Text and element pointing items

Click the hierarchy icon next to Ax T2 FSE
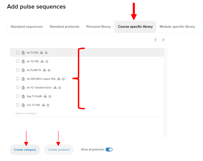point(42,61)
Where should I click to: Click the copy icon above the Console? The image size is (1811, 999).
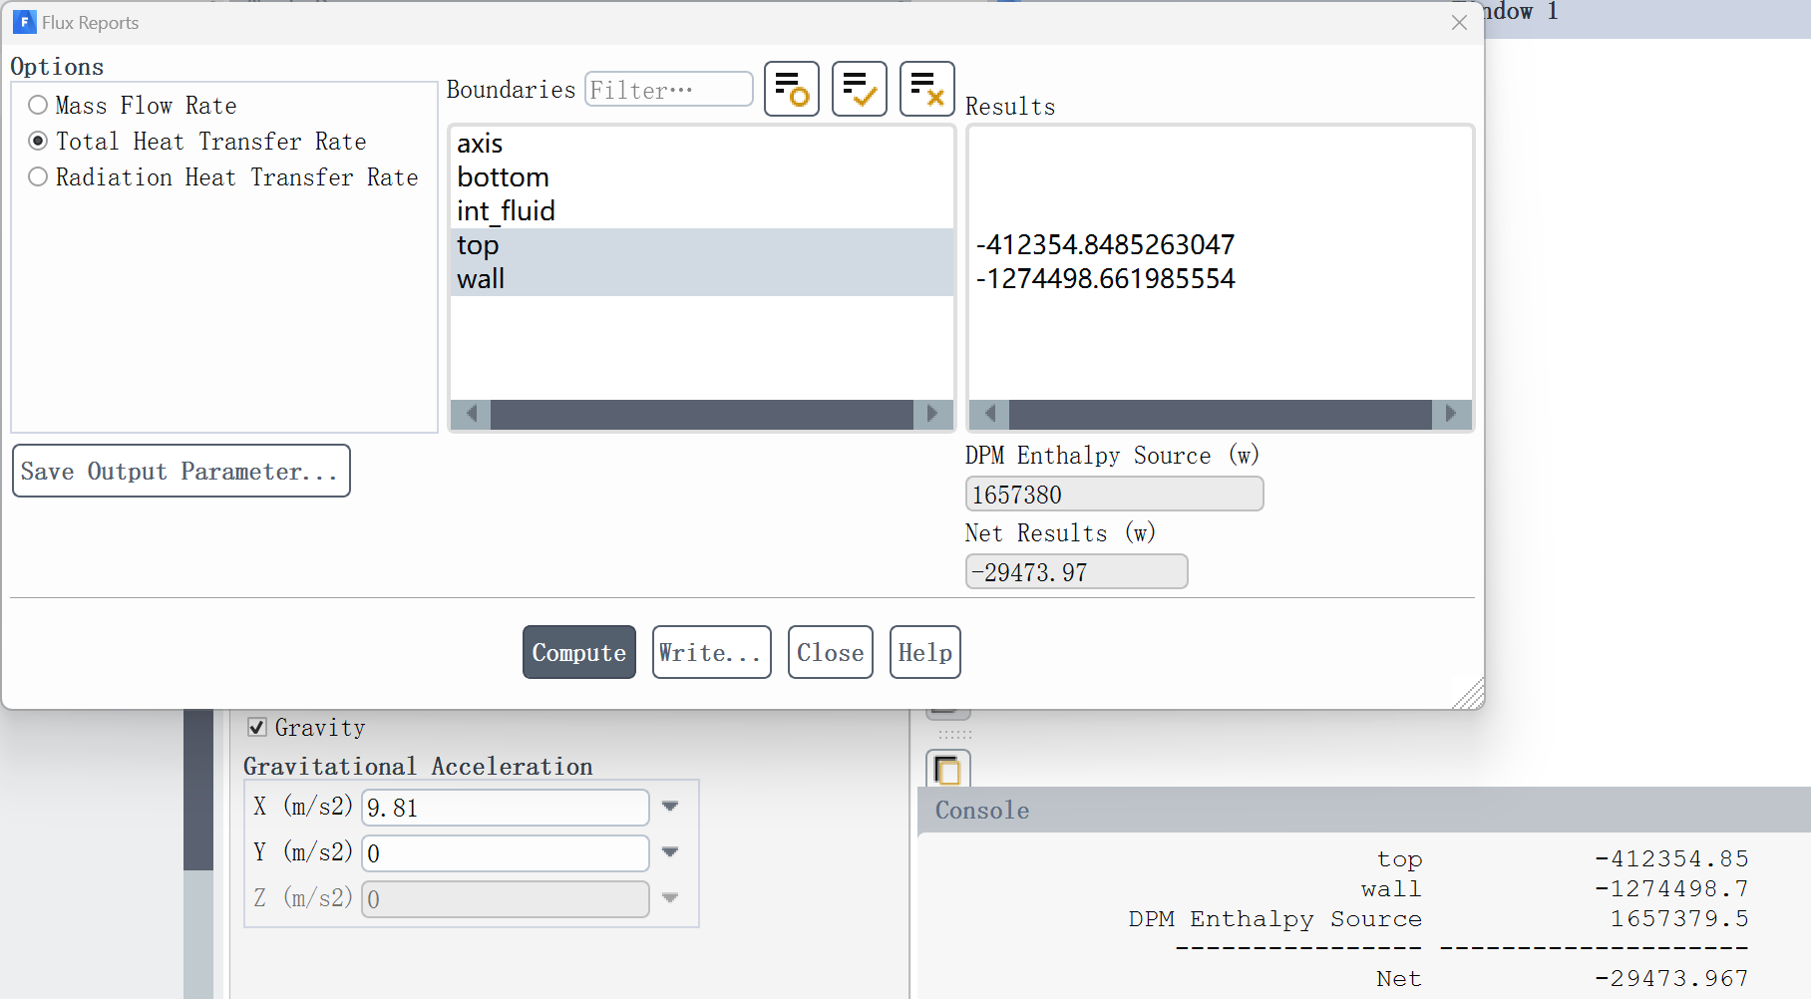(x=947, y=770)
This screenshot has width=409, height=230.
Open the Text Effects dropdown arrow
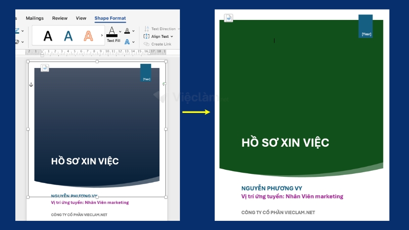(133, 42)
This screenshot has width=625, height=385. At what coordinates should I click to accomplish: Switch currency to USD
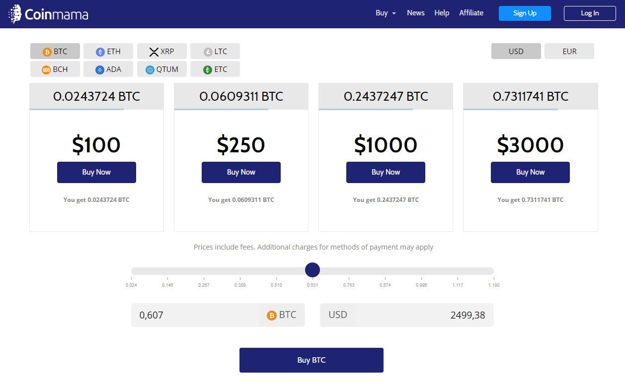pyautogui.click(x=516, y=51)
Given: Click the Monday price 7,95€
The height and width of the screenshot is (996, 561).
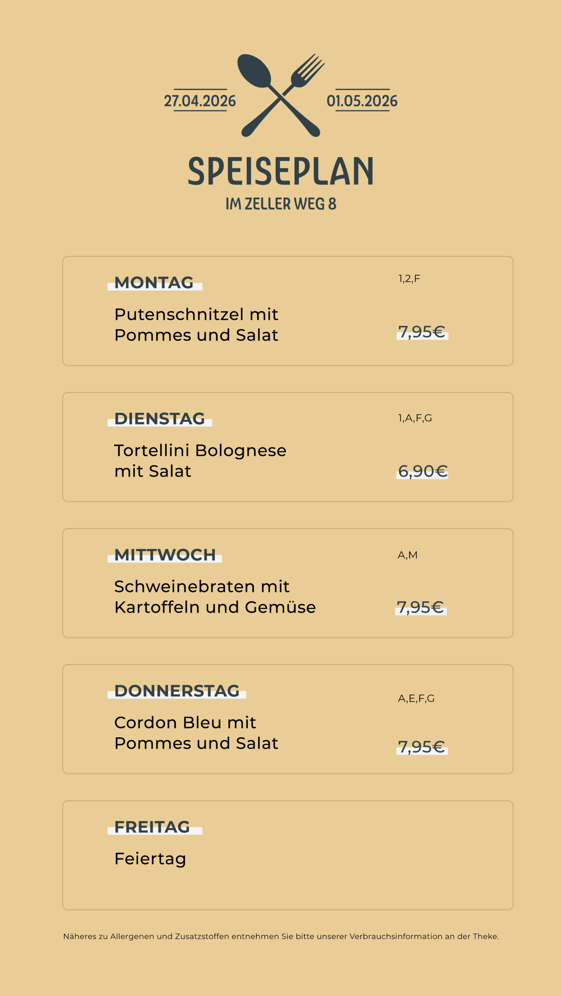Looking at the screenshot, I should click(422, 332).

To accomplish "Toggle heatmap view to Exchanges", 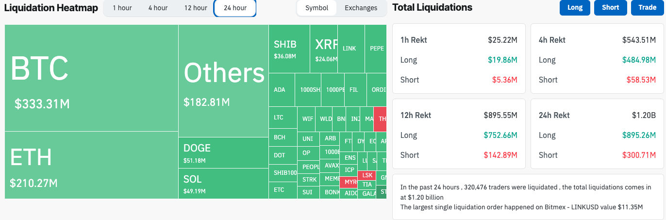I will click(361, 8).
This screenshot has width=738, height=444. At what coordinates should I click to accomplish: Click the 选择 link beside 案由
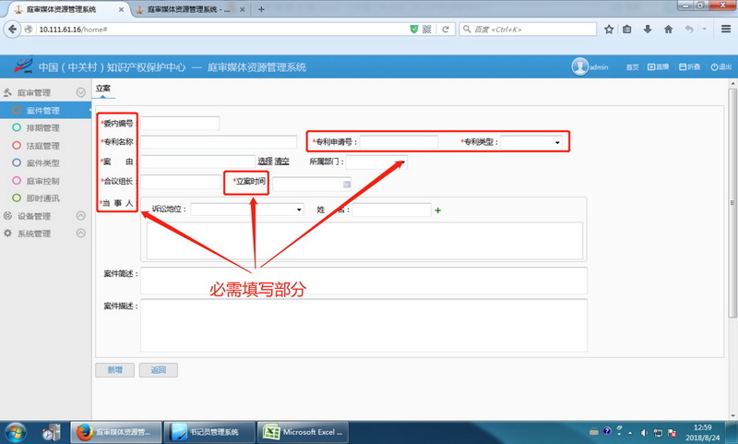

SET EXERCISE -
Rewrite the items as a numbered list, from the start of the items through the line containing "pyautogui.click(x=516, y=51)", skipping blank lines and leaving out the pictures.

FINAL RESULT -
1. Click the hierarchy icon next to Ax T2 FSE
2. point(42,61)
3. Where should I click to: Click the copy icon above the Console? The image size is (1811, 999).
4. (x=947, y=770)
5. This screenshot has width=409, height=230.
6. Open the Text Effects dropdown arrow
7. (133, 42)
8. This screenshot has width=625, height=385. At what coordinates should I click to accomplish: Switch currency to USD
9. pyautogui.click(x=516, y=51)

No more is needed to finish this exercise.